Swallowing

Good evening Ouch, as a fellow wife i feel for you, my husband got treated for oesophagus cancer in 24,he is now 16mths post treatment. As part of his treatment plan, it got suggested that he will have a PEG fitted,no questions asked. About 10 days prior start of treatment he had it fitted as a day procedure. As you will probably find,that the majority of people will say the same,that the PEG is/was a life saver. Three weeks or so into treatment it became impossible for my husband to swallow any solids,even liquids. Everything got fed through the PEG,even meds. But this is only my hubbies story. He was reliant on his till about 5mths afterwards. Stay strong and positive, it will be a bumpy ride,but it's doable. Hugs, fellow wife  Mel.

Ouch said:

Does everyone end up using the PEG or are them some lucky people that can continue to swallow throughout the radiation treatment and beyond?

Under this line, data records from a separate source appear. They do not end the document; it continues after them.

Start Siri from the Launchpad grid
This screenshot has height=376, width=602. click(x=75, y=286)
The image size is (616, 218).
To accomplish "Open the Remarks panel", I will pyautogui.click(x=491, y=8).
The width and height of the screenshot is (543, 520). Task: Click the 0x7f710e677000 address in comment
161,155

Yes. There are members here who managed without. 
I had an NG at the end of week three and didn’t swallow anything for 8 weeks. 
For me it was a life saver. Feeding was excruciating and took forever. I got frightened of it in the end so gave up. Best thing I did. 

I used my peg after week 3 - after radiochemo to treat a cancer at the back of my tongue. 
it was the only way I could eat, drink or take meds. 
Everyone is different and I do know of people who manage without the peg. 
All the very best with your journey ! 

Some patients are fortunate and don't require to use the PEG tube....many do find that the feeding tube is a lifesaver. l had a PEG tube for around 6 months...used it for around 4 months... it's a bit of a nuisance but essential for our recovery, taste and appetite are reported missing for a few months and the PEG tube comes up trumps.

Hi Dani

Were you able to swallow liquids or was it just food you couldn’t tolerate? 
I’m at the end of week two now so getting apprehensive about the onset of side effects.

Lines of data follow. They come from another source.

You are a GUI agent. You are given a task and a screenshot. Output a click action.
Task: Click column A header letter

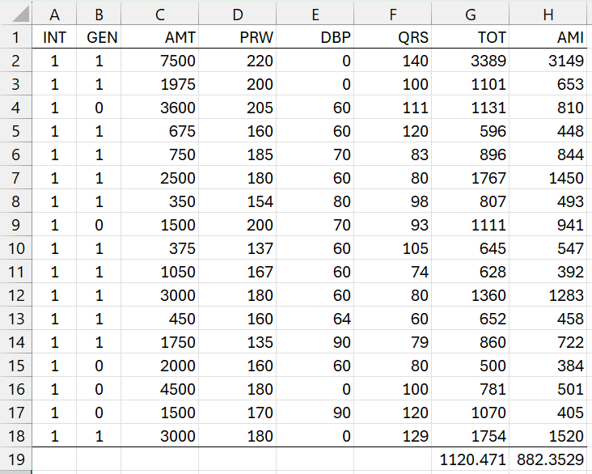tap(54, 14)
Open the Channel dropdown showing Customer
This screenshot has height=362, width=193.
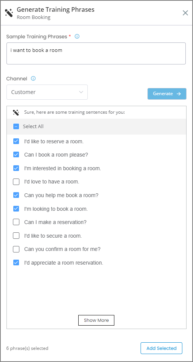point(47,92)
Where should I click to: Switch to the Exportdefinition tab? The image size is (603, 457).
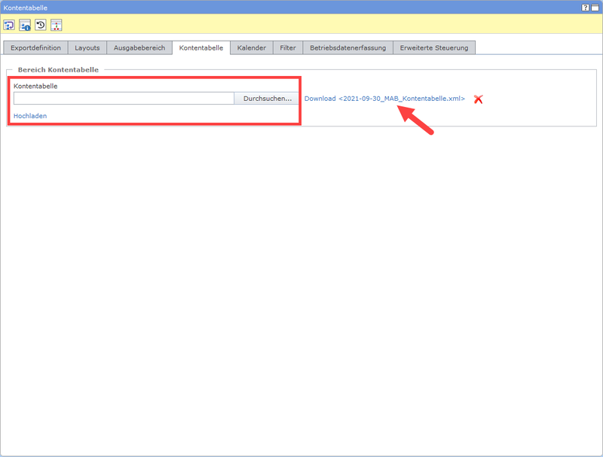click(x=35, y=47)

At the moment it’s just a bit of numbness of oral mucosa and I’m finding food tastes bitter.

Ally

I couldn’t eat or drink. But everyone is different x

Hi Ally. The physical act of squeezing my throat muscles was too painful so everything went down the tube. They way I looked at it I could have had no end of topical analgesia to enable me to swallow but honestly didn't see the point so I didn't fight. I spent the day walking the dog slowly round our fields, catching up on movies I had always meant to see, reading and in my husband's company. I could be "normal"  I I had cancer contacts who fought every inch of the way to eat. I couldn't be bothered. I had nothing to prove.

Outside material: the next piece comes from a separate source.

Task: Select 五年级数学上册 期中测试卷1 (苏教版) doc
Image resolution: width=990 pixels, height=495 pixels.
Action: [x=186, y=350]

So, my advice has always been....if it hurts, don't do it

I think what worries me is losing the ability to swallow and then trying to regain the action during recovery.  I’ve opted for NG tube should the time arise.

I’ve been practicing effortful swallow since before treatment started and trying to do these exercises along with jaw exercises religiously multiple times every day. 

Feel a bit flat today as I’m so scared of what lies ahead

Ally3 said:

I think what worries me is losing the ability to swallow and then trying to regain the action during recovery

Just do your exercises. It's what I did. I'm pretty convinced that a compromised swallow is more to do with the amount of radiation the muscles get than how long they weren't used for

Fibrosis is a lifelong risk so you should do your exercises forever. I still do mine seven years down the line

Ally3 said:

I’ve been practicing effortful swallow since before treatment started and trying to do these exercises along with jaw exercises religiously multiple times every day. 

Don't over do it. A couple of times a day is enough

Ally3 said:

Feel a bit flat today as I’m so scared of what lies ahead

It's daunting but honestly doable a day at a time. Don't be brave, tell your RT team how you feel every day. They will be quick to arrange help if you need it.

The treatment doesn't last forever and the recovery doesn't either. Chin up.